El cine y el mal (sobre Shoah, de Claude Lanzmann)

Una muerte insignificante (Ugetsu, Kenji Mizoguchi y la moral de la cámara)

Bibliografía

Films citados

Agradecimientos

Prólogo

La muerte de Belmondo en Sin aliento; la muerte de Nicholson en El pasajero; la muerte de Dominique Sanda en El conformista; la muerte de Welles/Falstaff en Campanadas a medianoche; la de Paulo Martins en Tierra en trance o la de Dirk Bogarde/Von Aschenbach en Muerte en Venecia; la de Lautaro Murúa en Invasión; la agonía de Harriet Andersson en Gritos y susurros; la demorada muerte de Raúl Salas en El ausente; la muerte de Anna Magnani en Roma, ciudad abierta; la de Brando en Apocalypse Now; la de Gorchakov en Nostalgia; la muerte de Bebán intentando trepar un muro infranqueable en Juan Moreira, y la de Cybulski revolcándose entre la ropa que se seca al sol en Cenizas y diamantes; la muerte inconsolable del replicante en Blade Runner, pero también la muerte feliz de los crucificados mientras imaginan el lado luminoso de las cosas en Life of Brian; la larga muerte de la madre acompañada por el hijo en el film de Sokurov; la de William Blake en Dead Man, cuando inicia su viaje órfico por ese río que lo llevará hasta donde habitan los espíritus; la muerte cruel e inesperada del viejo oso en Noche de circo, cuando el domador descarga su furia sobre él; la muerte de la Falconetti en La pasión de Juana de Arco, y la de Anna Karina en Vivir su vida; la muerte demasiado real de Nicholas Ray en Relámpago sobre el agua; la terrible muerte del niño en Alemania año cero; la muerte de Jeanne Moreau en Jules et Jim, y hasta la de King Kong en el film de Cooper y Schoedsack (porque, como decía Borges, «un mono de 14 metros de altura es evidentemente encantador»). Recuerdo todas esas muertes tal como las vi alguna vez en el cine y se me quedaron grabadas para siempre en la memoria.

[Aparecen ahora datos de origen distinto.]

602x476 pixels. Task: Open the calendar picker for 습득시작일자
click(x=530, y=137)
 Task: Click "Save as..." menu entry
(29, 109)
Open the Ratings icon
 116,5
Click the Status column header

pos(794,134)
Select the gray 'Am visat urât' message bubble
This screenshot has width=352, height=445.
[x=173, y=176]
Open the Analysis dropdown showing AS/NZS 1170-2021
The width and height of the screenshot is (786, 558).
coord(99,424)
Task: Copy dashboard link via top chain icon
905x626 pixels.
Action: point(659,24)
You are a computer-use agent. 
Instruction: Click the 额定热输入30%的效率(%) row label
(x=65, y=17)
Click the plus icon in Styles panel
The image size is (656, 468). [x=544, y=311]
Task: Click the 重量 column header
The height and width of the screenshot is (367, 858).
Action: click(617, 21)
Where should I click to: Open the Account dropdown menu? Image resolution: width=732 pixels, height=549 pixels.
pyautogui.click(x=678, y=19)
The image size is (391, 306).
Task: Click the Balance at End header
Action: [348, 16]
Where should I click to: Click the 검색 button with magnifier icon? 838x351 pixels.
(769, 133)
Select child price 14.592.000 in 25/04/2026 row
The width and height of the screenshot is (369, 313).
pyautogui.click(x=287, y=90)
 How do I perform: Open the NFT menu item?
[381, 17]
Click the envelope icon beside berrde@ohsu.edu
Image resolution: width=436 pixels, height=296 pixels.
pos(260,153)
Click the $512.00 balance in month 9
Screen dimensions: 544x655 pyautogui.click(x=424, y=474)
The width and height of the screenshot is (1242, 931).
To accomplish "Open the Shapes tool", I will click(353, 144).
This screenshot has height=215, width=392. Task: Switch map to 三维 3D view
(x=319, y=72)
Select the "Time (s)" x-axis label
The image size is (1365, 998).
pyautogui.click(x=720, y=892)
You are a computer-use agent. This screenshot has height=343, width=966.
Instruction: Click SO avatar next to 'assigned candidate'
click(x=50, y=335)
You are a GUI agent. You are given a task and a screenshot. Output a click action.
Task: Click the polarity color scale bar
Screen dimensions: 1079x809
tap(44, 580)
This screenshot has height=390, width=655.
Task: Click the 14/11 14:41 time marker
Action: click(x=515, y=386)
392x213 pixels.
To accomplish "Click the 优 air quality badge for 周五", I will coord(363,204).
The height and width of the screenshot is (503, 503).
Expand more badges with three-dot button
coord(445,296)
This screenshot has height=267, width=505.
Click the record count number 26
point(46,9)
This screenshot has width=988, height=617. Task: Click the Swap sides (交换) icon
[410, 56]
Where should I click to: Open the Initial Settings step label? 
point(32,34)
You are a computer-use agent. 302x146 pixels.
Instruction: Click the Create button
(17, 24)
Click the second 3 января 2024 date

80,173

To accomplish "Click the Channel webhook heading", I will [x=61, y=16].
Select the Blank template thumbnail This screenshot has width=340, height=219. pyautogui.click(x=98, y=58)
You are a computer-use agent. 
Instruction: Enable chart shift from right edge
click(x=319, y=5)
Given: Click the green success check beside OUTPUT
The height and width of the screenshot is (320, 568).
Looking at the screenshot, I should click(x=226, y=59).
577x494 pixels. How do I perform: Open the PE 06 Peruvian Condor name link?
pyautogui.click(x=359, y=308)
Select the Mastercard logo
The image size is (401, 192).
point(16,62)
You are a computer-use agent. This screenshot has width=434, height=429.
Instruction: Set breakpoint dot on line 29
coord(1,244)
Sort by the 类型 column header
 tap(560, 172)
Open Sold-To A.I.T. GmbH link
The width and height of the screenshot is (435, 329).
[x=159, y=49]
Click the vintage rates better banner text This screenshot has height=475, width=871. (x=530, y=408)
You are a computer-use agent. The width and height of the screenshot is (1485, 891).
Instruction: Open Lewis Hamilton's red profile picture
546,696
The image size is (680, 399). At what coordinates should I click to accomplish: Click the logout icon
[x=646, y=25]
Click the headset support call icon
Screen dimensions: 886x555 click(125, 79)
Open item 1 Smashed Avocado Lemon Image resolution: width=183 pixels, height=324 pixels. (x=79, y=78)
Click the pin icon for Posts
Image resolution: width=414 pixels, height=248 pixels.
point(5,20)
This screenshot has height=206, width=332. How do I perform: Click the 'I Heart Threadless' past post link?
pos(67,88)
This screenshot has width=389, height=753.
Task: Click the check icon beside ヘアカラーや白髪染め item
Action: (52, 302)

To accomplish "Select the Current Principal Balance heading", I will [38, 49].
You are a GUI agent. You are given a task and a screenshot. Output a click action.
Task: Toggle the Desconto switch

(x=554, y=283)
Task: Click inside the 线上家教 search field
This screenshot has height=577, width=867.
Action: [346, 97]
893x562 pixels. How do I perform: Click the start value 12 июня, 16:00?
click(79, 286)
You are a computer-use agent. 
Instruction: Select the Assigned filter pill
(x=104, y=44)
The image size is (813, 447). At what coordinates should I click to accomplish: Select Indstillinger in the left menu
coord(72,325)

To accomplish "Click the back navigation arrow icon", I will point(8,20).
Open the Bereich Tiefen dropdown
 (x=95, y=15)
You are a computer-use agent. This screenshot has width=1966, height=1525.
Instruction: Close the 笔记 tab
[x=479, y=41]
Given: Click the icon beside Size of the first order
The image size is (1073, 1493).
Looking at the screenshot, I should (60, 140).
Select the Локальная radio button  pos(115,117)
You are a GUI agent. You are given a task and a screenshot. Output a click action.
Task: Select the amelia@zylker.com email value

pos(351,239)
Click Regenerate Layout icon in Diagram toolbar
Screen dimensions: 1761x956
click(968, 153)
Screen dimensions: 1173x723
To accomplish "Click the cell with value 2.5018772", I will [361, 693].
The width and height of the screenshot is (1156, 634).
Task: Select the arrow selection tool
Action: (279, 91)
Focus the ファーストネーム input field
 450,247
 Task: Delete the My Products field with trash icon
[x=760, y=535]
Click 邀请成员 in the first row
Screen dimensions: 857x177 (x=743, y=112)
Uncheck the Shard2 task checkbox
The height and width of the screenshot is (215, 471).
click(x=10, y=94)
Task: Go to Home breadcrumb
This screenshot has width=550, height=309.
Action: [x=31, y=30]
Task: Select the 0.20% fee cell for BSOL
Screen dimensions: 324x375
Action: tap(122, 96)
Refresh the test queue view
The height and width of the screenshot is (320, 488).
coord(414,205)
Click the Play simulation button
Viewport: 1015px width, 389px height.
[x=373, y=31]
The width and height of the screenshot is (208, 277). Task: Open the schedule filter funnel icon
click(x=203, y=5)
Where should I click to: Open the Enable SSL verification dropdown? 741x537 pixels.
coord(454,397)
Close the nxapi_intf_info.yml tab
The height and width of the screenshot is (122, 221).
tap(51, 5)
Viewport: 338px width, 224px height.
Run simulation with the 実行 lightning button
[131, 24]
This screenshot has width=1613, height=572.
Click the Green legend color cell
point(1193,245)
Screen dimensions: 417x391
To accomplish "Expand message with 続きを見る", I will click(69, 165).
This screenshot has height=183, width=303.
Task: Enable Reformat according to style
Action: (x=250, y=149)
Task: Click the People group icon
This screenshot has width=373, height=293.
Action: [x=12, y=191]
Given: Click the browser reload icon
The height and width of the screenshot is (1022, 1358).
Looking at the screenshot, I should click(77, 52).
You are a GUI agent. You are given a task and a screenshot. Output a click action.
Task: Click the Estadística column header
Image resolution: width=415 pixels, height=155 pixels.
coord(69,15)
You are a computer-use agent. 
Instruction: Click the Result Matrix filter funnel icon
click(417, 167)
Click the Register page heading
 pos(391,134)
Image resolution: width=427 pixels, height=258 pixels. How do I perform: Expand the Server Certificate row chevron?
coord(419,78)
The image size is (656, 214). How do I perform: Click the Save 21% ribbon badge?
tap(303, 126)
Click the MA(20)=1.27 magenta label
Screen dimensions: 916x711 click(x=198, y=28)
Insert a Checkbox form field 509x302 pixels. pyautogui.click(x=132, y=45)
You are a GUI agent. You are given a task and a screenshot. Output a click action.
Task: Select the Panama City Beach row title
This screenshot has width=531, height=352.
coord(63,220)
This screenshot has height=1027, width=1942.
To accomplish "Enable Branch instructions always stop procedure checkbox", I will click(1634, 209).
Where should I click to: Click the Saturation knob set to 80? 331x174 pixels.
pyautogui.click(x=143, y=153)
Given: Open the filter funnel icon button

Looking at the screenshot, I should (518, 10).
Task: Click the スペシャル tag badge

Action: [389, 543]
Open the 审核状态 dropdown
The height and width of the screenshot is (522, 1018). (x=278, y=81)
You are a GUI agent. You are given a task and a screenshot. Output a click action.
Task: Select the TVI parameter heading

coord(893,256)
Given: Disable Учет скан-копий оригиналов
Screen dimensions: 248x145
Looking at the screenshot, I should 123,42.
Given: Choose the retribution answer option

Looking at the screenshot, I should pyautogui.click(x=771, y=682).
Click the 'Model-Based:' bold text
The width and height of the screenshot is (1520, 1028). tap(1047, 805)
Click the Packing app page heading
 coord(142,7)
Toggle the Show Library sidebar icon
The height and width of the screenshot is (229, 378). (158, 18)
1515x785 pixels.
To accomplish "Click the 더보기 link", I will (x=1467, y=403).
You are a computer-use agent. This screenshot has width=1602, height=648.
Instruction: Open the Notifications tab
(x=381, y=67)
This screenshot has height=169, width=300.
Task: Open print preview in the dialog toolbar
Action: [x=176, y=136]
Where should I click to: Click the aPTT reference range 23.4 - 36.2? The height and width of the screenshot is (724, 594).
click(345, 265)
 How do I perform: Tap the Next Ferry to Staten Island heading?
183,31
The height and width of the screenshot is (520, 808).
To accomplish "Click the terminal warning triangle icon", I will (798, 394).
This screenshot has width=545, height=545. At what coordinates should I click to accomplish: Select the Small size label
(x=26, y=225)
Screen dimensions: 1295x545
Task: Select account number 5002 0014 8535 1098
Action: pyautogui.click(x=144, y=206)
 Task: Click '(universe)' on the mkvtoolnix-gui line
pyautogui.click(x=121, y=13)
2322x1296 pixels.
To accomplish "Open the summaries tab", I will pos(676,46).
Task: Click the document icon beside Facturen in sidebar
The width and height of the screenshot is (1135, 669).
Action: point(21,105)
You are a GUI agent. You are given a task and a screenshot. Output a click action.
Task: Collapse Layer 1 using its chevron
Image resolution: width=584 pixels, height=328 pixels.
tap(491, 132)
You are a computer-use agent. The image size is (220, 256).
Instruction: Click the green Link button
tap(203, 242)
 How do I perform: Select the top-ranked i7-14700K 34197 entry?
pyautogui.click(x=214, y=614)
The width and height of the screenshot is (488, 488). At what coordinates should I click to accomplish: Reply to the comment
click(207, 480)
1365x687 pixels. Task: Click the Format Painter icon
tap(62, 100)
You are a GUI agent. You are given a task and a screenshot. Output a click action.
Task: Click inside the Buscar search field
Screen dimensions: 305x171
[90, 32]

Los dos ensayos de este libro avanzan por ese territorio fúnebre, pero son muertes de otro tipo. Uno de los textos se ocupa de Shoah (Claude Lanzmann, 1985) y estudia la totalidad de la película (y solo esa película): un documental muy extenso sobre la aniquilación sistemática de judíos durante la Segunda Guerra Mundial, cuyos efectos atraviesan el siglo XX. El otro texto se concentra en un breve momento de Ugetsu, cuentos de la luna pálida después de la lluvia (Kenji Mizoguchi, 1953), aunque a partir de allí, como si fuera un prisma, intenta proyectarse sobre la obra entera de su director: se trata de una escena de ficción, sobre una muerte singular y fortuita, en medio de una guerra civil en Japón, en el siglo XVI. Sería difícil encontrar dos films más diferentes; pero precisamente por eso me interesó organizarlos como un díptico: me pareció que funcionaban de manera complementaria, como si fueran los extremos de una misma ecuación. ¿Qué hay en ellos que no se parece a las demás muertes que recuerdo? En las otras películas, los personajes han ido al encuentro de su muerte, se la han buscado: se trata de un acto merecido, reparatorio o heroico. Hay siempre alguna forma de justicia poética o alguna necesidad de la curva dramática que lleva invariablemente hacia allí. En Shoah y en Ugetsu no se trata de la muerte representada en la imagen, sino del modo en que la imagen reflexiona sobre la muerte. No es la muerte encarnada, sino lo que el cine puede decir sobre ella. Sobre la muerte en general. Ya sea porque hay una minuciosa planificación (la compleja logística donde se apoya la maquinaria burocrática del exterminio) o porque sobreviene una contingencia (la herida fulminante, como un rayo, que derriba a la mujer en medio del bosque dejándola más perpleja que horrorizada), todo tiende a la abstracción, a lo evanescente, a lo inefable. Como si la película fuera insuficiente y admitiera que fracasa al mostrar. O como si, justamente, descubriera su sentido en la incapacidad para hacer visible eso que –como dice Norbert Elias– siempre les sucede a los otros1. No se ve nada, o se ve muy poco: lo que se muestra importa por su valor conceptual. Nada del carácter espectacular y dramático con que los crímenes suelen desplegarse sobre la pantalla. Entonces, tal vez, habría que admitir que la resistencia a ver también forma parte de la imagen (o, al menos, de algunas imágenes).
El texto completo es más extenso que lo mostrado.